[[ PROVIDED MATERIAL open ]]
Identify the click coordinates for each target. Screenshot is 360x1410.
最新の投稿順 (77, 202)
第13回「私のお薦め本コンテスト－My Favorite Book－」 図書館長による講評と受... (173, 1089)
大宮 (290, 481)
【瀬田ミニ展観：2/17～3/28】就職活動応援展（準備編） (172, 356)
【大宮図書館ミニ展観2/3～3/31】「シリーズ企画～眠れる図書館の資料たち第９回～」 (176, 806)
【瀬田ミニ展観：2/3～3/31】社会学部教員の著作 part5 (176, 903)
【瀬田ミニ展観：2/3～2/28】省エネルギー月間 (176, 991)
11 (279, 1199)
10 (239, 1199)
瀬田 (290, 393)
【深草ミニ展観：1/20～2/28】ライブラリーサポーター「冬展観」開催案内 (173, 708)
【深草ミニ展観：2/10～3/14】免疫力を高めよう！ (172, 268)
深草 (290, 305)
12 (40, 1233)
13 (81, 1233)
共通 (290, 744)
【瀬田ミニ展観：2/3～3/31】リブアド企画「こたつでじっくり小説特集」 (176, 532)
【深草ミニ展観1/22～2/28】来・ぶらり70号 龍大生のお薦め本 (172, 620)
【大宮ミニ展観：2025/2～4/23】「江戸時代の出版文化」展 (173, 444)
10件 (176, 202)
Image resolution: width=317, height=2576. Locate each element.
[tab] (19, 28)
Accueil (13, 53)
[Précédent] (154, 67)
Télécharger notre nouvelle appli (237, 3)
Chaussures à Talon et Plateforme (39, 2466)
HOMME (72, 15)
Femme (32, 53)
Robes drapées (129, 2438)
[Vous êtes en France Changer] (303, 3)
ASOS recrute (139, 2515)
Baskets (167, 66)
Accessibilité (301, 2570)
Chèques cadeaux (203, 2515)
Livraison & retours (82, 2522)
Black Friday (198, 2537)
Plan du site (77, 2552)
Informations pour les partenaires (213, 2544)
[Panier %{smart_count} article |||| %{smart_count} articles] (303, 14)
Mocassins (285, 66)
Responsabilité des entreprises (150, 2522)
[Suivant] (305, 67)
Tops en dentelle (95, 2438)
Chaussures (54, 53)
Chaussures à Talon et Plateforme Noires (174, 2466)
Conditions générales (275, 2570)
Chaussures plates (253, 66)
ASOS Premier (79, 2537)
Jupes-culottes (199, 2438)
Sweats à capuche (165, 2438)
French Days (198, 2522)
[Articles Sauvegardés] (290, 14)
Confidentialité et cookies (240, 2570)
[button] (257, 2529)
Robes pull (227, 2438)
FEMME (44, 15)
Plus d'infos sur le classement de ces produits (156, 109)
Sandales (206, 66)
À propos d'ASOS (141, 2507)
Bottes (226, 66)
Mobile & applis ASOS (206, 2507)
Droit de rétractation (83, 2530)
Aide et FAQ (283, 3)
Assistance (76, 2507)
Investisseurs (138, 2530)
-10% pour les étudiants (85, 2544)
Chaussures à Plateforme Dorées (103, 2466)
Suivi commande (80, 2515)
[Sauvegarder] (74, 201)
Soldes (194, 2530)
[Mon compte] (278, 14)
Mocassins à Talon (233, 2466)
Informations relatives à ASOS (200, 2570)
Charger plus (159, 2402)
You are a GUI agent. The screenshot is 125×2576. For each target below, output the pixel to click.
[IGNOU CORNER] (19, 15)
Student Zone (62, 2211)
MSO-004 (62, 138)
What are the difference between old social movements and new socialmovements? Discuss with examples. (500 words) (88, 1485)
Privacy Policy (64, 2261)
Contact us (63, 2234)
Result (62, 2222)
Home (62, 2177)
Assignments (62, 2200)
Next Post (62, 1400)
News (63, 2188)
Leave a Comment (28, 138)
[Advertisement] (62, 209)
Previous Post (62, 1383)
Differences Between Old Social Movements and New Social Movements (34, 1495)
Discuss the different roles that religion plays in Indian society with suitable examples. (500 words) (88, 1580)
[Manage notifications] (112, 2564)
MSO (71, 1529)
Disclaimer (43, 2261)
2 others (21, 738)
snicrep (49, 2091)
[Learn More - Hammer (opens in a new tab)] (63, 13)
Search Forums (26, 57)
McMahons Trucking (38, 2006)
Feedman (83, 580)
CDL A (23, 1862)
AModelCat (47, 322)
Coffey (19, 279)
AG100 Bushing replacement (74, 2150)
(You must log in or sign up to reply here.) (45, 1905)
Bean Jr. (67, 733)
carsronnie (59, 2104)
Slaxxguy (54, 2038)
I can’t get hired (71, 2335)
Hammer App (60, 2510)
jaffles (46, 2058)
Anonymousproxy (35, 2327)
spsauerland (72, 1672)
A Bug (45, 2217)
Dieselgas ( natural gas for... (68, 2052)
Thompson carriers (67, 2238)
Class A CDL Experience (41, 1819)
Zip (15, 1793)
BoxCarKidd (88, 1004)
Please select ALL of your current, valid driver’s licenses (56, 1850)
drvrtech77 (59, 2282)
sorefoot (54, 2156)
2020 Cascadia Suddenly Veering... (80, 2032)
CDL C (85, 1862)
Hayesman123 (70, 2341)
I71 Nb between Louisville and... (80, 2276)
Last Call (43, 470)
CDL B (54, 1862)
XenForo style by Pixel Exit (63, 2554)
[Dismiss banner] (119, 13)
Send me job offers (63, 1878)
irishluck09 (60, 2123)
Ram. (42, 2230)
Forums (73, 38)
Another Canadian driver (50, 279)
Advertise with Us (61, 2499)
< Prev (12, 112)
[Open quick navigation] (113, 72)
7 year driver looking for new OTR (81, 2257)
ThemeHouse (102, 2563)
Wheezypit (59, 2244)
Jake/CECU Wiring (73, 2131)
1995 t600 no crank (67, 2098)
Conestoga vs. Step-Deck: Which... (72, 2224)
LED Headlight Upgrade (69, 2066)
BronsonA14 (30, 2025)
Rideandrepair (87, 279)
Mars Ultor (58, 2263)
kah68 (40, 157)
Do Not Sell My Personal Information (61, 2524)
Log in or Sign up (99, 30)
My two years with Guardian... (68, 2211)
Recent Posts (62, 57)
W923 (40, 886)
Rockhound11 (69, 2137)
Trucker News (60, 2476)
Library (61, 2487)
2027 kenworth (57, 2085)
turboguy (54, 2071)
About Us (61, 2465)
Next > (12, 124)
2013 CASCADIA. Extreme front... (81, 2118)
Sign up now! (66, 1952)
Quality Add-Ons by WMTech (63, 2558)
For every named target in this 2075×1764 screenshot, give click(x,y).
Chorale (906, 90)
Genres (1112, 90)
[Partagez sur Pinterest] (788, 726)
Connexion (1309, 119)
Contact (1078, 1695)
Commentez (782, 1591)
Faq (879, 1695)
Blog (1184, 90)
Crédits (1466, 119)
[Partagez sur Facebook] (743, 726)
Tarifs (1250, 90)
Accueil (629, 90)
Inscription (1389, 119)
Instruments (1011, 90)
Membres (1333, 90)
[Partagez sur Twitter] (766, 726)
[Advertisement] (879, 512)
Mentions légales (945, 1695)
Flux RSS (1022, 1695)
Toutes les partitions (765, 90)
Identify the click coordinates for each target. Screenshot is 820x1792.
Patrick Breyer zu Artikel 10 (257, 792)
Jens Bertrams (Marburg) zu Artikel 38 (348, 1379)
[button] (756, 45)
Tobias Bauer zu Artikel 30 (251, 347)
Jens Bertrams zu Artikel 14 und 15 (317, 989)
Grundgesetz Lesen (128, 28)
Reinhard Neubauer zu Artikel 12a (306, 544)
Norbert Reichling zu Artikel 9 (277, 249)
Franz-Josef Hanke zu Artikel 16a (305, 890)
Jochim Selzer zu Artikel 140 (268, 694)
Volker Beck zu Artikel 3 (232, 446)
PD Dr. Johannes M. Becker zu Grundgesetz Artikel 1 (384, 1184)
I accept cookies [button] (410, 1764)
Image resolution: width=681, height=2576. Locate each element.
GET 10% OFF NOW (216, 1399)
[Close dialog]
[[ PROVIDED MATERIAL closed ]]
ABOUT THIS EXERCISE: Take the line above containing "LED Headlight Upgrade (69, 2066)", the line containing "Sign up now! (66, 1952)", and all lines in between, and copy them exactly without anything else.

ANSWER FOR THIS EXERCISE:
LED Headlight Upgrade (69, 2066)
BronsonA14 (30, 2025)
Rideandrepair (87, 279)
Mars Ultor (58, 2263)
kah68 (40, 157)
Do Not Sell My Personal Information (61, 2524)
Log in or Sign up (99, 30)
My two years with Guardian... (68, 2211)
Recent Posts (62, 57)
W923 (40, 886)
Rockhound11 (69, 2137)
Trucker News (60, 2476)
Library (61, 2487)
2027 kenworth (57, 2085)
turboguy (54, 2071)
About Us (61, 2465)
Next > (12, 124)
2013 CASCADIA. Extreme front... (81, 2118)
Sign up now! (66, 1952)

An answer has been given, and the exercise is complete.